Please reproduce the listing below from its first line through the line containing "Toggle the green", including that line, with every line unchanged.

Material shown:
★ ★ ★
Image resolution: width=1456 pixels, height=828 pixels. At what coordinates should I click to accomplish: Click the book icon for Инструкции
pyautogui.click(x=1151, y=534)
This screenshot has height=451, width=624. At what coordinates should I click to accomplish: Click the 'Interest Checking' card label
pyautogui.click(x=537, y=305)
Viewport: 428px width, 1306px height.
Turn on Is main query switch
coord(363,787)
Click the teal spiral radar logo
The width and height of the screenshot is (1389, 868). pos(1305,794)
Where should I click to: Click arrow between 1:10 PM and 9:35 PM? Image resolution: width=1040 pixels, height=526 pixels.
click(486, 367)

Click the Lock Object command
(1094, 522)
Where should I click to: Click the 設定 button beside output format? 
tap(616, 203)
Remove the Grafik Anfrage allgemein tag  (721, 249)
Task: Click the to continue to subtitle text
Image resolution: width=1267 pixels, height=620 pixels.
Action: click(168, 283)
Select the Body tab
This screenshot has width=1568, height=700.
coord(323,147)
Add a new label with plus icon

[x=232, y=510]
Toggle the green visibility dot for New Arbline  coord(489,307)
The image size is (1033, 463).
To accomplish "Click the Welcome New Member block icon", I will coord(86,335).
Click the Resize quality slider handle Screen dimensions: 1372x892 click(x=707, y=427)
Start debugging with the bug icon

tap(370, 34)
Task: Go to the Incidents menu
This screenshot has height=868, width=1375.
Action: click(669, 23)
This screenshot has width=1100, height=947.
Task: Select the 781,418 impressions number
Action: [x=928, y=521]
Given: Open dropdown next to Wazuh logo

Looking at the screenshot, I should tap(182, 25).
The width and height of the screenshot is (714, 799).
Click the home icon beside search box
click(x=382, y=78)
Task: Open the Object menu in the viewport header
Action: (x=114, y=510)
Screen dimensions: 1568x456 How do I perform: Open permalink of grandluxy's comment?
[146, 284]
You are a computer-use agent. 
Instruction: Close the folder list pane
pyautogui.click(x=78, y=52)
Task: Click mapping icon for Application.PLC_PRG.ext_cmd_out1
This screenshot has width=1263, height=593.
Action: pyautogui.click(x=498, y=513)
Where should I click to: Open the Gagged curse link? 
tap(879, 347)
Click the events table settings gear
★ ★ ★
Final result:
Image resolution: width=1456 pixels, height=828 pixels. At what coordinates should I click to accomplish: Click the book icon for Инструкции
pyautogui.click(x=1151, y=534)
This screenshot has height=451, width=624. At what coordinates should I click to accomplish: Click the 'Interest Checking' card label
pyautogui.click(x=537, y=305)
Viewport: 428px width, 1306px height.
Turn on Is main query switch
coord(363,787)
Click the teal spiral radar logo
The width and height of the screenshot is (1389, 868). pos(1305,794)
Where should I click to: Click arrow between 1:10 PM and 9:35 PM? Image resolution: width=1040 pixels, height=526 pixels.
click(486, 367)

Click the Lock Object command
(1094, 522)
Where should I click to: Click the 設定 button beside output format? 
tap(616, 203)
Remove the Grafik Anfrage allgemein tag  (721, 249)
Task: Click the to continue to subtitle text
Image resolution: width=1267 pixels, height=620 pixels.
Action: click(168, 283)
Select the Body tab
This screenshot has width=1568, height=700.
coord(323,147)
Add a new label with plus icon

[x=232, y=510]
Toggle the green visibility dot for New Arbline  coord(489,307)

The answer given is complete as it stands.